#### Aim of the task:
Copy every line that holds the string "agent" from the data below.

[Opening Data listing section]

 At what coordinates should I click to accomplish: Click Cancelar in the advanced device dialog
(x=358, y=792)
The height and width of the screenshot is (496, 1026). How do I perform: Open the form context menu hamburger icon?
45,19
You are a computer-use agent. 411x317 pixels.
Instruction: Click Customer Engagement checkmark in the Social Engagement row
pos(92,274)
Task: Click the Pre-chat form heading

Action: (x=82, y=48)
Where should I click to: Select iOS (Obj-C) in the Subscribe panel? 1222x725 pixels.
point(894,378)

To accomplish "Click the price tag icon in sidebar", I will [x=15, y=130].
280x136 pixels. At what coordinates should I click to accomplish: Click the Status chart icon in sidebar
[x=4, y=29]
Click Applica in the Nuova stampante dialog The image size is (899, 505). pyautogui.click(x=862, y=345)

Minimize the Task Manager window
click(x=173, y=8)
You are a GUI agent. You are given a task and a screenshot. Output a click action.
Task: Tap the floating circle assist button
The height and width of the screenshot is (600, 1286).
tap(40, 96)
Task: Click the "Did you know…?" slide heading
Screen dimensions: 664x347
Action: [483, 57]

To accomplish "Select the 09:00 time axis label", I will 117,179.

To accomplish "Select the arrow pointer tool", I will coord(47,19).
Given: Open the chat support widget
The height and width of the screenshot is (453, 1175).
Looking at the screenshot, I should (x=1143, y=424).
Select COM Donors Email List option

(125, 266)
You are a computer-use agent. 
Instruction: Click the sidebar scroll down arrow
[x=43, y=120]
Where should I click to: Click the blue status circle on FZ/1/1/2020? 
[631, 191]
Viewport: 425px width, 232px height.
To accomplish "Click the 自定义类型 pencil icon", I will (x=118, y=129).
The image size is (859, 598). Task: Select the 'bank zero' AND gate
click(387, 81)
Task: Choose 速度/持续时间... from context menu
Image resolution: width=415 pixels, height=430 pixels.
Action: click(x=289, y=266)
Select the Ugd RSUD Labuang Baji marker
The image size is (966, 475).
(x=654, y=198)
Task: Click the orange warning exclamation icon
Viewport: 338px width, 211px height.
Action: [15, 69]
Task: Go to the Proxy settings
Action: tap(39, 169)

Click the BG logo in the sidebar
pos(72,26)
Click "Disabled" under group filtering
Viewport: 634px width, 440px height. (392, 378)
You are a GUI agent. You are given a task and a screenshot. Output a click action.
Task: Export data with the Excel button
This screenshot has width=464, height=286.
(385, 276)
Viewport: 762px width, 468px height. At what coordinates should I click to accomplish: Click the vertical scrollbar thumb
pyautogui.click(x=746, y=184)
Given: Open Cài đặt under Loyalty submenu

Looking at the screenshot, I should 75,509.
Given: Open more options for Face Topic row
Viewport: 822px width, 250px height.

[Closing Data listing section]

#### Answer for this exercise:
You are a computer-use agent. 411x317 pixels.
You are a GUI agent. You are given a task and a screenshot. Output a click action.
You are a computer-use agent. 
You are a GUI agent. You are given a task and a screenshot. Output a click action.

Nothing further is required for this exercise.